- WHAT YOU HAVE TO DO -
Going through the entries below, count each line containing the word "computer". Report the number only.

- EXERCISE INPUT -
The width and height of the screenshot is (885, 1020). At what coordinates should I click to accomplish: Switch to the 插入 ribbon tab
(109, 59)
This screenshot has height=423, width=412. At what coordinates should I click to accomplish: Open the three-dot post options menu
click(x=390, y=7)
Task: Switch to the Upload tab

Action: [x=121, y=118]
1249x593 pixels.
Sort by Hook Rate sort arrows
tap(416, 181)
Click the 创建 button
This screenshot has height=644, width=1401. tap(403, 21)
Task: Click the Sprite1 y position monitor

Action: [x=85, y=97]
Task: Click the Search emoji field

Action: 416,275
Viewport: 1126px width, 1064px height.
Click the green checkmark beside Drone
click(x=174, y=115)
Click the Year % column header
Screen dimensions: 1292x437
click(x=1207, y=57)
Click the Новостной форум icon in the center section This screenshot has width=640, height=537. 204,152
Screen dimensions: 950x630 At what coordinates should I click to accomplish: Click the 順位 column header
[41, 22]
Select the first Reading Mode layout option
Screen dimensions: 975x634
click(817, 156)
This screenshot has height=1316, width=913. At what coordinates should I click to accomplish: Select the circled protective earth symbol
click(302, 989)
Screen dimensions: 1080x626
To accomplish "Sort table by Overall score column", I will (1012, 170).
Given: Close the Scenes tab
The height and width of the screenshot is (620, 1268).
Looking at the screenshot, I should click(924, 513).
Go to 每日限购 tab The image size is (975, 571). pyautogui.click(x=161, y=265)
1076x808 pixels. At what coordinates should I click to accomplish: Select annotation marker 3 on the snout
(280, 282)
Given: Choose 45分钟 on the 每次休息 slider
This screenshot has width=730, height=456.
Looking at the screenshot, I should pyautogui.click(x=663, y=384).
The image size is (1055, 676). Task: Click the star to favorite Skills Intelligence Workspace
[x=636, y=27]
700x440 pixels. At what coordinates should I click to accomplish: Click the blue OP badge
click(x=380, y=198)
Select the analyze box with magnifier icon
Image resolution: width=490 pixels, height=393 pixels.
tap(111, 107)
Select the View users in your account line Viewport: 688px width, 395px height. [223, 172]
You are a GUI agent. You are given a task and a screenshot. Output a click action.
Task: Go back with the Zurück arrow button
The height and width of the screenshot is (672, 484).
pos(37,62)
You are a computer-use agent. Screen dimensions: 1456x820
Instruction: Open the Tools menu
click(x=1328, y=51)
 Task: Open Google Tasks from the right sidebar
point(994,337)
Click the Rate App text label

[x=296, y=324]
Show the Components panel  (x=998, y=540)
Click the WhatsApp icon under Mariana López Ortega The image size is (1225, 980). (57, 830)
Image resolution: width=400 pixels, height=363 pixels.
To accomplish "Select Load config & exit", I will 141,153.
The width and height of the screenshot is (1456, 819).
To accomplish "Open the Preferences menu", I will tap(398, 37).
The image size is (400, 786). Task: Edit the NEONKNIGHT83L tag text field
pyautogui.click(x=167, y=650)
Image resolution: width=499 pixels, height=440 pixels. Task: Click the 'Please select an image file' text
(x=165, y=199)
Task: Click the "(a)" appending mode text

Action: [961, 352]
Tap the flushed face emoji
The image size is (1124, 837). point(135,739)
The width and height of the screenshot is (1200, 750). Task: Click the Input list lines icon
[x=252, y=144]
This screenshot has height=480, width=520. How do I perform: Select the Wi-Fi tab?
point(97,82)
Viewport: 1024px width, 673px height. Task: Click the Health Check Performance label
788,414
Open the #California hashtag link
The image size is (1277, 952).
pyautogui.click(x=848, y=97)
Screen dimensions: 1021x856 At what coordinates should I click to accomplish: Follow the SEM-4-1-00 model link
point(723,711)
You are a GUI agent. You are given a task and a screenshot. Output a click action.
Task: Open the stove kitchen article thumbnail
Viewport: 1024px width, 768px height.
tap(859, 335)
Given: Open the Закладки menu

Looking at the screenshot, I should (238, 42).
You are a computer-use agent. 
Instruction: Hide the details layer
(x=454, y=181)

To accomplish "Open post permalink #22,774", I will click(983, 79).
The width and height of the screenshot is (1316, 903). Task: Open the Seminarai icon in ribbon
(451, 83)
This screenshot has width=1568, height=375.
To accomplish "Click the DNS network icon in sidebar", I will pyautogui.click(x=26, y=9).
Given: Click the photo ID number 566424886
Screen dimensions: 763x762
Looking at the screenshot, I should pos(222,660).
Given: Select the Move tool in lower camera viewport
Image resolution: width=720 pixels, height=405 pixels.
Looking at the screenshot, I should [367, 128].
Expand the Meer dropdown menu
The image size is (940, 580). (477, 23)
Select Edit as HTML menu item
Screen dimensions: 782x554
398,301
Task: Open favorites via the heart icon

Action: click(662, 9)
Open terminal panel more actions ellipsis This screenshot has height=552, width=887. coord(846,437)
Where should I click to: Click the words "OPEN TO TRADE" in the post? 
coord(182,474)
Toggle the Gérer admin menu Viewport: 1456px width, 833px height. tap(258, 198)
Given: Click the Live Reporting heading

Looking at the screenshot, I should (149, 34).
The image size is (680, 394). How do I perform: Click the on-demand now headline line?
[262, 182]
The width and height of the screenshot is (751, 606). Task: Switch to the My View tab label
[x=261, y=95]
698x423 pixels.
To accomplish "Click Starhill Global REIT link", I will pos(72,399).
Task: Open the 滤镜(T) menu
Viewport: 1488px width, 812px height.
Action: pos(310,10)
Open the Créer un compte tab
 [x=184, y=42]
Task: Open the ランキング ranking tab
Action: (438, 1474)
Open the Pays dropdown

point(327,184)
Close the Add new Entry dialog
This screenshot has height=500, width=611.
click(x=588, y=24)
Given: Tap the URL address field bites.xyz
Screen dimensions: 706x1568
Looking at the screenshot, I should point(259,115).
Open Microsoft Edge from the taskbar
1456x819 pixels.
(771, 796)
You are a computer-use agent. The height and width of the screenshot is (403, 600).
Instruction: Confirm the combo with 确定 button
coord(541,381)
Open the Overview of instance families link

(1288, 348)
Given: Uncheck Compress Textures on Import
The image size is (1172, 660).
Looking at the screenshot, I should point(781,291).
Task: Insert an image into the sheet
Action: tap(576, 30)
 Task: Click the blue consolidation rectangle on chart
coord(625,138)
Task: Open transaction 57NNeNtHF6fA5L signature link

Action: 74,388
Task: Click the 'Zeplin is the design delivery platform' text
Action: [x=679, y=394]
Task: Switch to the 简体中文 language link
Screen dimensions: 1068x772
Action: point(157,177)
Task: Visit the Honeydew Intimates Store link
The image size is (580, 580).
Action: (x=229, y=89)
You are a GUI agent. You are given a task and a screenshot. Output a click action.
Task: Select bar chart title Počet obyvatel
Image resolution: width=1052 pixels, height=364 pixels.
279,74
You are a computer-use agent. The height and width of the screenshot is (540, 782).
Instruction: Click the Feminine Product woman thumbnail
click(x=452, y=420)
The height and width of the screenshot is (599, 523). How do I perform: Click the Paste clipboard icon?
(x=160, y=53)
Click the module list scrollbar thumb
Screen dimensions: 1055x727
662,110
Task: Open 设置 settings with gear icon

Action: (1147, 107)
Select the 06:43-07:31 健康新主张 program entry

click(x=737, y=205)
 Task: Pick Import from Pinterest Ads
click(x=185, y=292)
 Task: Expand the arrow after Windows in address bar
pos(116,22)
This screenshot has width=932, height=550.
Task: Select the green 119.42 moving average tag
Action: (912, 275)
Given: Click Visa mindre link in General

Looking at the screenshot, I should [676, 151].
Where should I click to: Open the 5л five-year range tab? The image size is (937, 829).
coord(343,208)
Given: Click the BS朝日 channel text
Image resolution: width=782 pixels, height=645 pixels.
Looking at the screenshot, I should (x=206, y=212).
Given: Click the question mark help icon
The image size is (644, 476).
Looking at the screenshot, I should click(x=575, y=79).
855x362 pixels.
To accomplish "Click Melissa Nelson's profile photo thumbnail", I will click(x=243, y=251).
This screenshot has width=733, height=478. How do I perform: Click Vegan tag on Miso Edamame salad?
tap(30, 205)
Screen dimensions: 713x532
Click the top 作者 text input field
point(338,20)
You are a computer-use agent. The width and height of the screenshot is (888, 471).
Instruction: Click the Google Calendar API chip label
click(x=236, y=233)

- ANSWER BELOW -
5